Understanding Perforation Detonation Failure Mechanisms Based on Physicochemical Detection and Simulation Modeling

Abstract

With advancements in the exploration and development of deep and ultra-deep oil and gas resources, the number of ultra-deep wells continues to rise globally. This trend places higher demands on testing technology. The combined perforating and testing technique, an established method for deep and ultra-deep wells, faces challenges. Frequent test operation failures due to perforation detonation failure increase down-hole complexity, restricting the timeliness of testing operations. Current methods use mechanical calibration software to calculate the minimum safety factor of the tubing string for safety assessments.
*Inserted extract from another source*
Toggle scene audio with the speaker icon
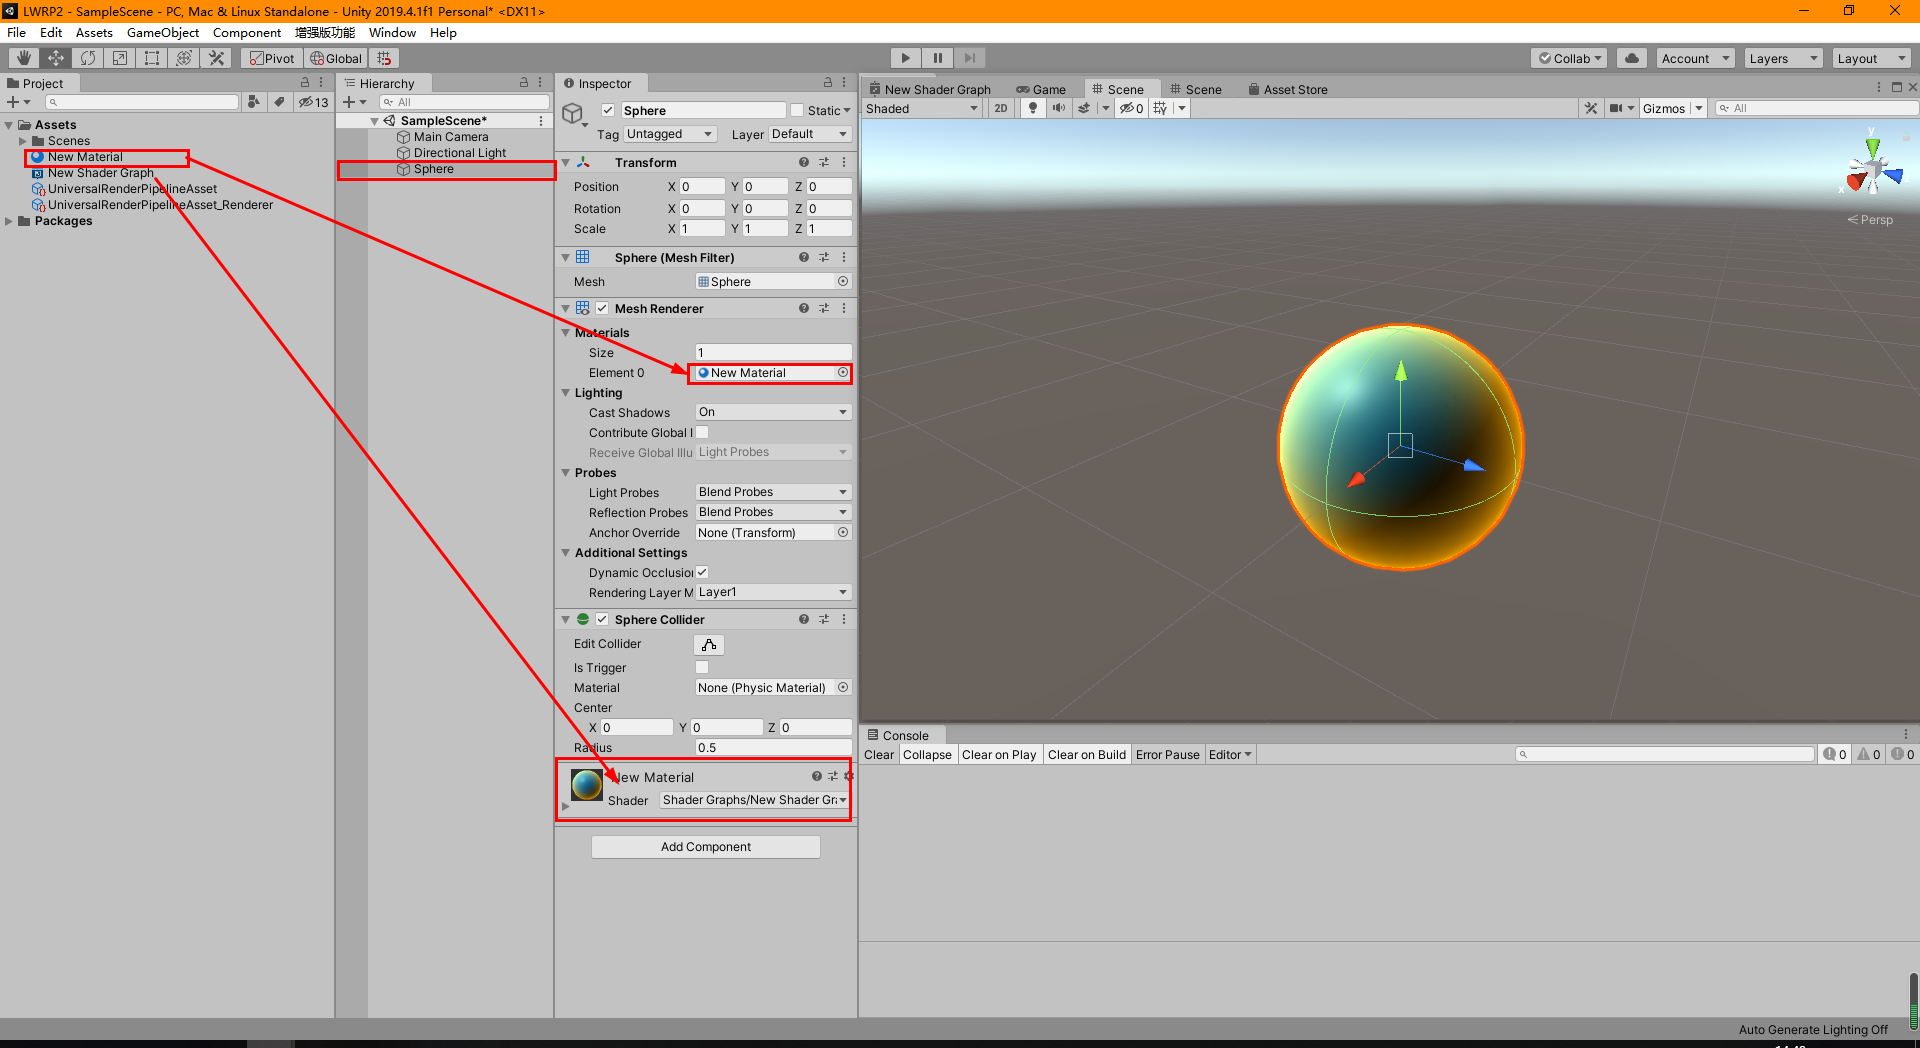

However, without a thorough understanding of perforation detonation failure theory, existing mechanical analysis software remains unreliable for assessing well safety during operations. Simply using the safety factor method lacks reliability and cannot explain the causes of perforation detonation failure. This paper examines an ultra-deep well, referred to as TW1, to analyze perforation detonation failure mechanisms. Through metal microstructure examinations, chemical composition analysis, electron microscope scanning, and numerical simulation, the study yields the following insights: (1) The packer mandrel of Well TW1 fractured due to overstress from the detonation waves. (2) Detonation wave propagation patterns along the tubing string during perforation become apparent. (3) Simulation methods reconstruct the perforation detonation process, calculating effective stress at different tubing string positions over time. (4) It introduces an innovative approach for assessing perforation detonation failure mechanisms through a combination of laboratory testing and simulation modeling.